Observa-se que, independente do conceito de Habeas Corpus, todos eles, remontam a mesma idéia de tutela a liberdade de locomoção, mesmo que ampla. É importante ressaltar o conceito do instituto por que, anteriormente, mesmo no Brasil em outras constituições que não a de 1988, o citado remédio constitucional era o instrumento utilizado para tutelar qualquer direito liquido e certo que sofresse ou se achasse ameaçado a sofrer violência ou grave ameaça, não importando ser direito de locomoção ou não. Bastava-se que fosse direito lesado para que o Habeas Corpus fosse reclamado. Hoje, sabe-se que existe outro instrumento que tutela direito liquido e certo não amparado por Habeas Corpus, é o caso do Mandado de Segurança.
3. HABEAS CORPUS E OS DIREITOS HUMANOS
A nomenclatura "Direitos humanos" fora criada no século XX para o que ficou conhecido como Direitos Naturais ou Direitos dos Homens. Ferreira Filho (1999) se posiciona dizendo que não há diferença entre Direito humano e direito fundamental, este defende que ambos são sinônimos, deste entendimento se possibilitou que o nome mais adequado para Direito Humano seria "Direitos Humanos Fundamentais". O que foi o resultado de inúmeras lutas travadas ao longo da historia da humanidade, os direitos humanos chegaram ao século XX como uma imposição de toda a humanidade, traduzida em tratados e Convenções internacionais, ingressando por fim na constituição de todos os Estados.
Todos os confrontos entre os homens e o Estado tiverem a mesma conotação, a exemplo da reação de colonos ingleses na América do Norte e a insurreição do Terceiro Estado Na França, que era o descontentamento da população com um poder Estatal que não tinha limite e nem controles, o que o caracterizava como um governo despótico. Por isso Montesquieu propunha em sua obra: "um governo de leis e não de homens." A idéia de um Estado de direito é de um poder político que está preso e subordinado a um Poder objetivo, e, este poder é emanado do povo e exprime o que é justo por meio de seus representantes. Sendo que esse direito e justiça não seria fruto da vontade de um homem, mas sim da natureza das coisas.
A positivação de direitos num documento escrito foi uma prática que se difundiu, somente na Segunda metade da Idade Média: por toda a Europa, encontram-se exemplos, não necessariamente de direitos registrados (documentados), mas de direitos de comunidades locais, ou de corporações por meio de Forais ou de cartas de franquia onde os senhores feudais, normalmente os reis, outorgavam e Inscreviam direitos próprios e peculiares aos membros pertencentes daquele grupo . Observa-se que o direito não é da pessoa individualmente e sim do grupo ao qual fazia parte.
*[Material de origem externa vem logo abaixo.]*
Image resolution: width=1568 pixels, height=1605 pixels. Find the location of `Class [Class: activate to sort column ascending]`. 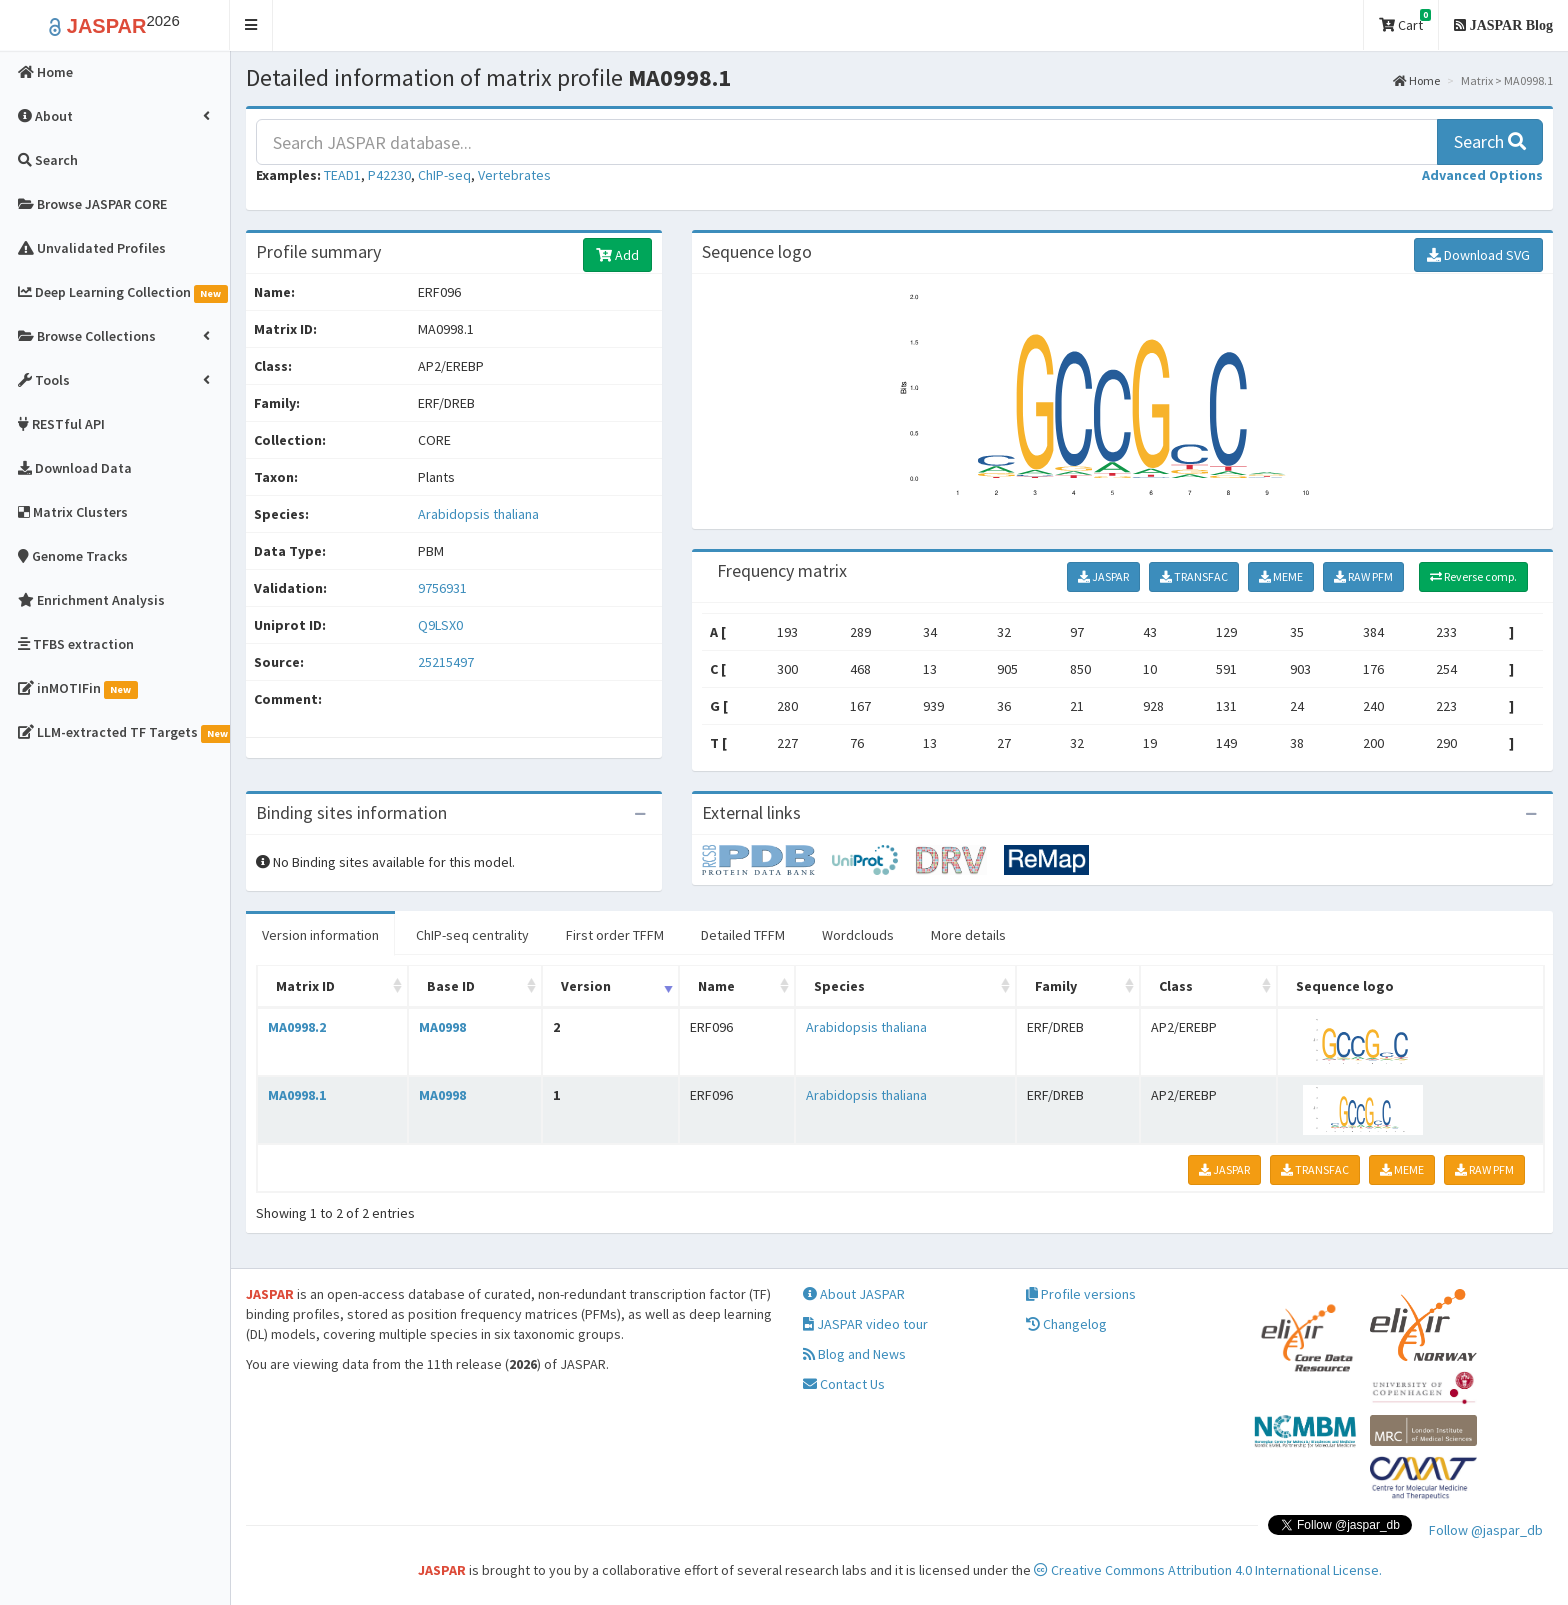

Class [Class: activate to sort column ascending] is located at coordinates (1176, 986).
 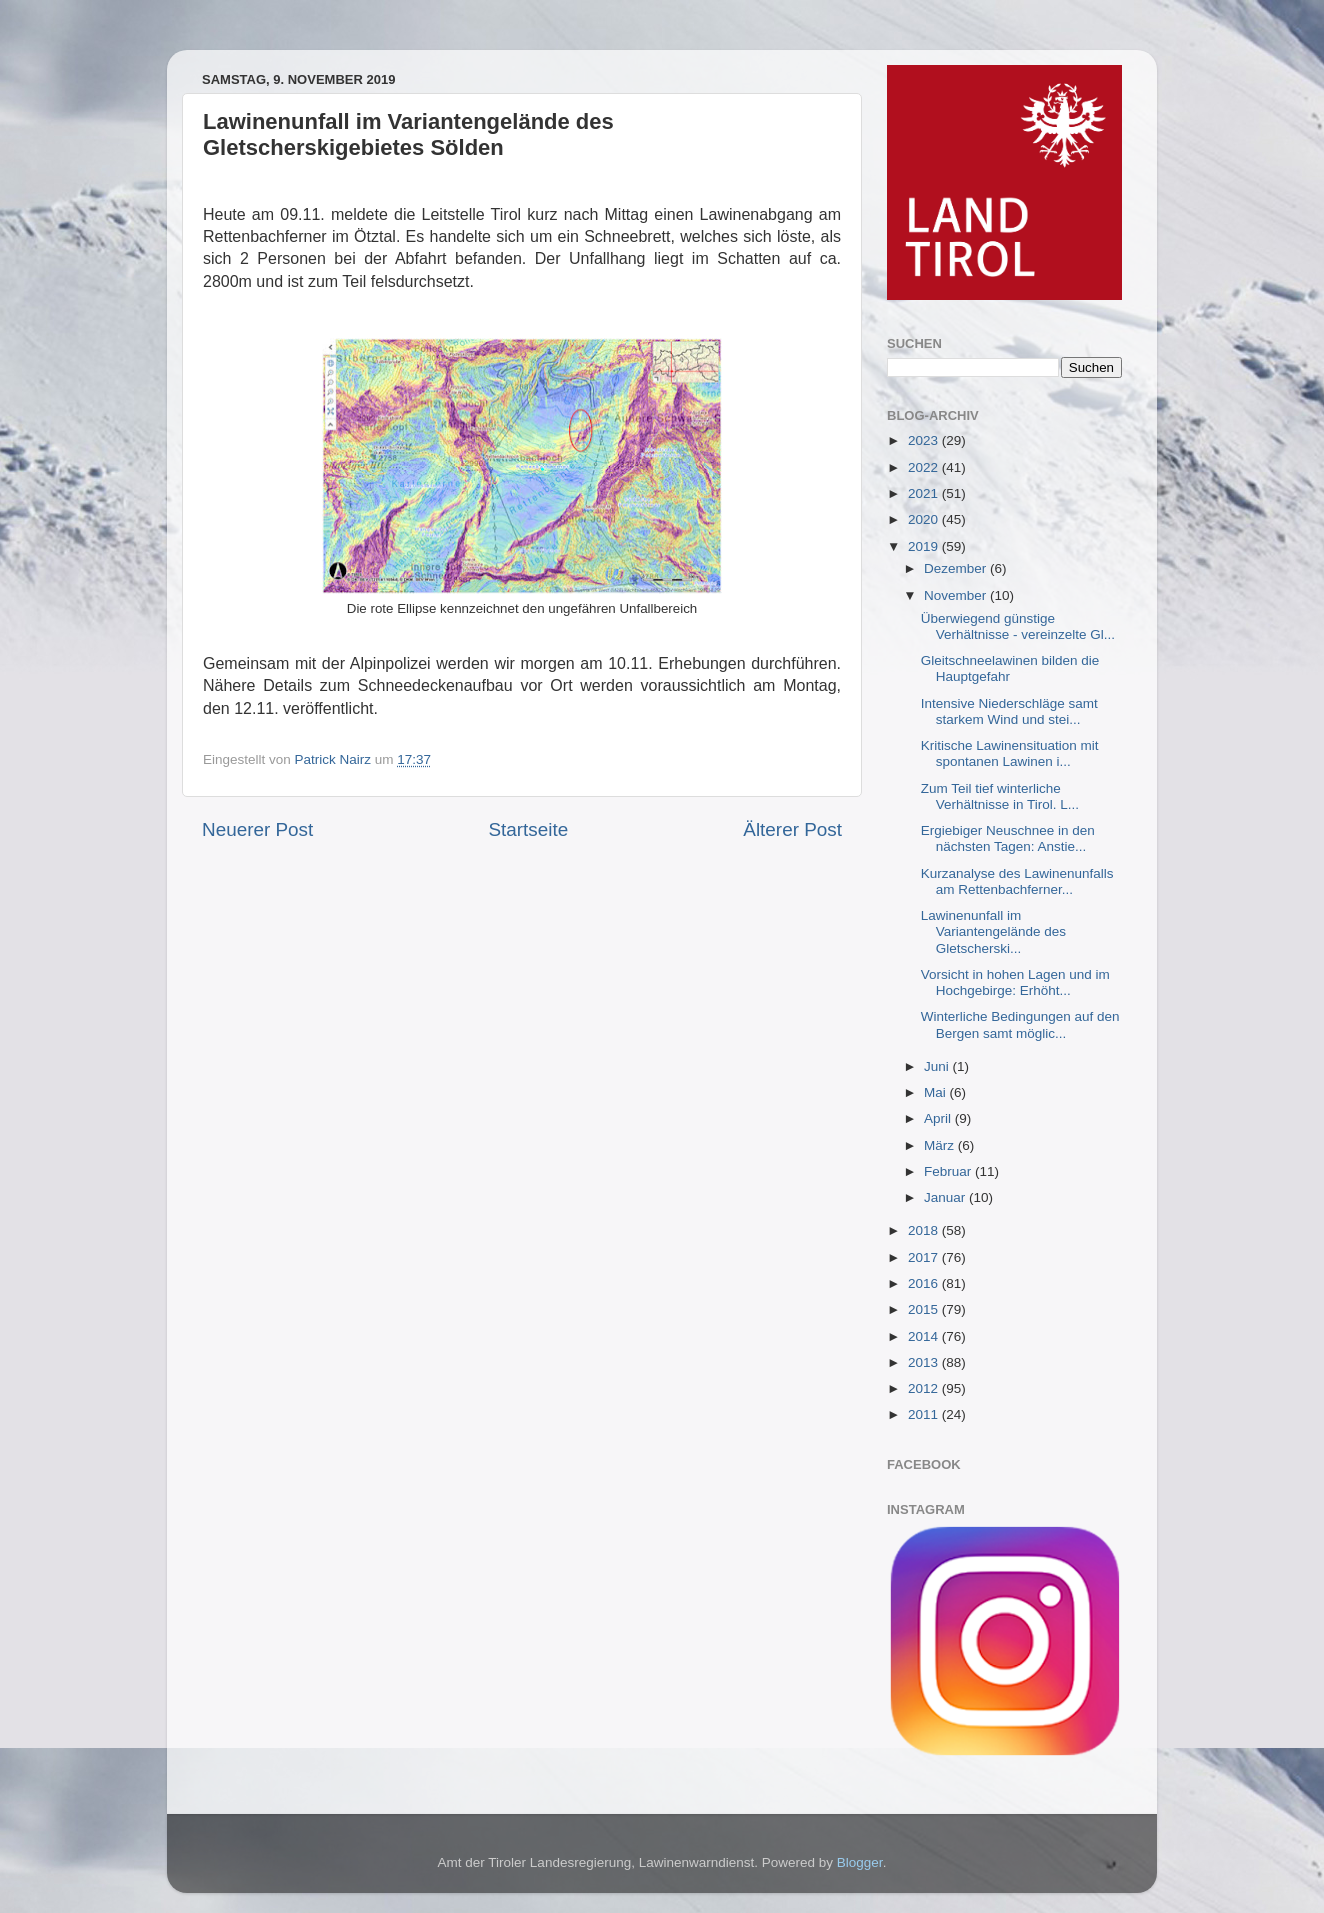 I want to click on Überwiegend günstige Verhältnisse - vereinzelte Gl..., so click(x=1018, y=626).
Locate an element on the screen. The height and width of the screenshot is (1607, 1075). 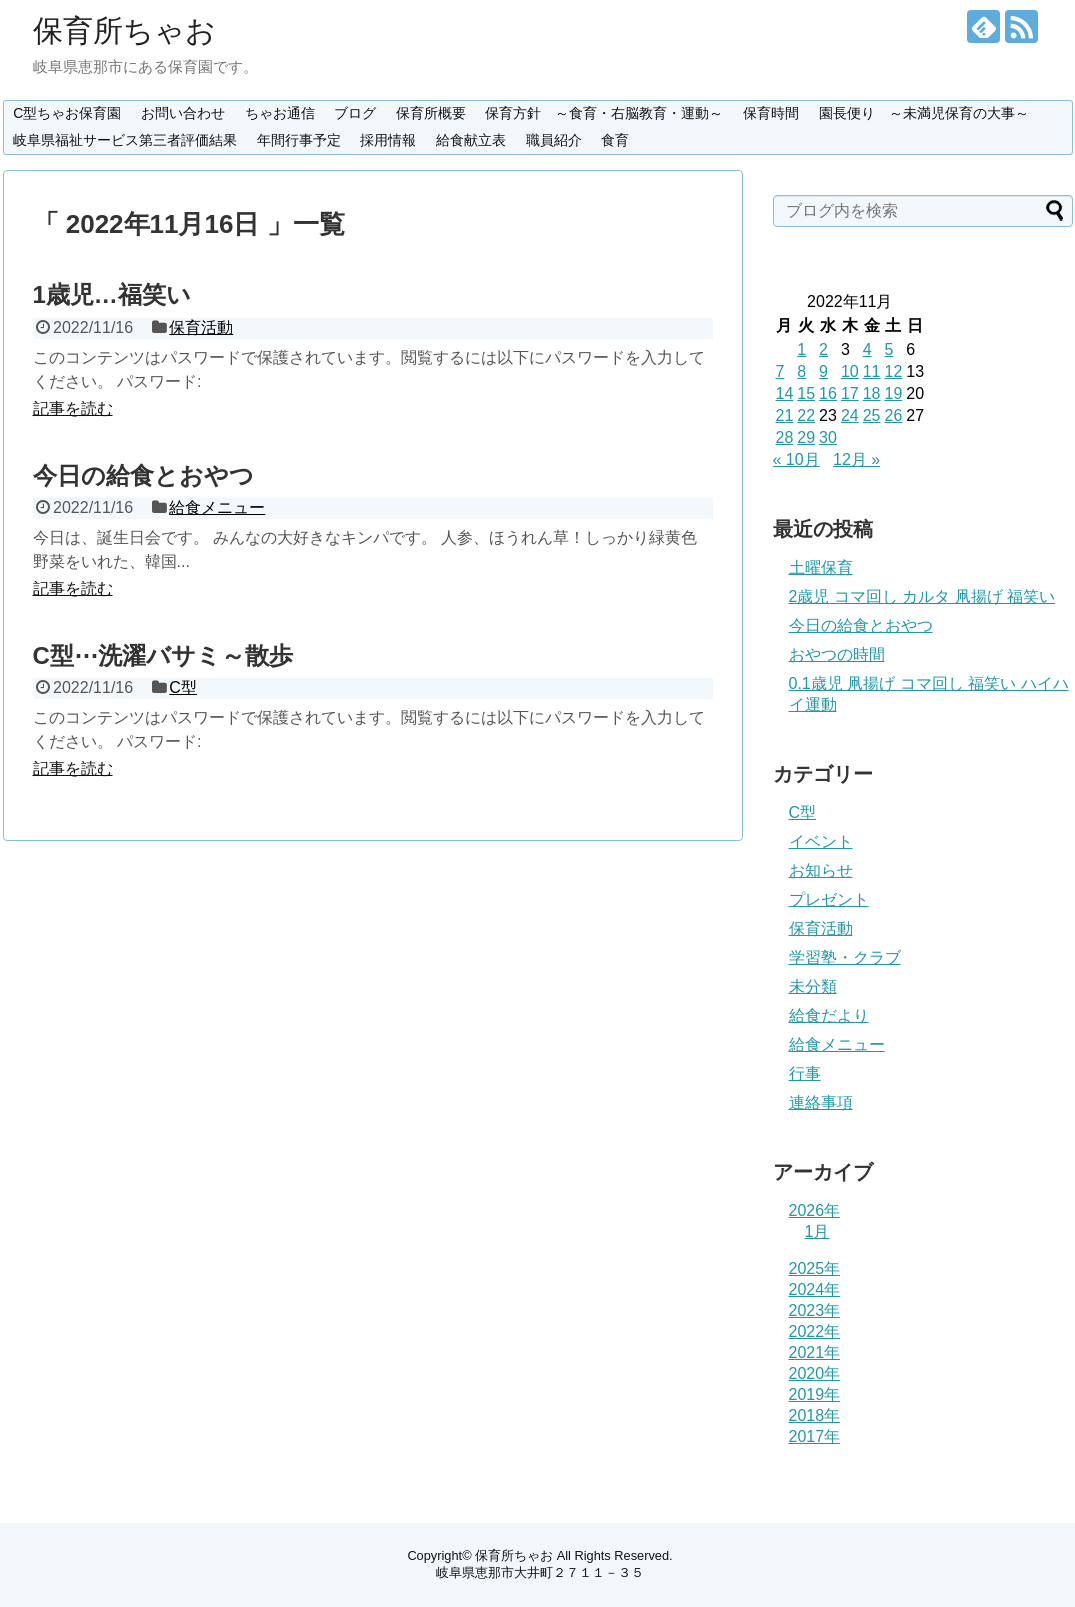
保育所概要 is located at coordinates (431, 113).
Portanto, se o individuo deixasse de pertencer aquele grupo, perdia-se o direito outrora que lhe era conferido.
Na Magna Carta Inglesa foi confirmada e reforçada pelos monarcas da época, para validar ainda mais a sua relevância. Como ocorreu, por exemplo, no Petition of Rights, de 7 de junho de 1628 e no Bill of Rights de 13 de fevereiro de 1689. Na Inglaterra surgiram o common law, rule of law, due process, equal protection of the laws, que, posteriormente foram levados pelos ingleses à América do Norte. Os americanos usaram em seus tribunais americanos, sobretudo a Suprema Corte, fizeram uso e souberem aproveitar de modo a dar mais flexibilidade em suas decisões, contribuindo de forma significativa ao desenvolvimento sobre os direitos fundamentais dos séculos XIX e XX.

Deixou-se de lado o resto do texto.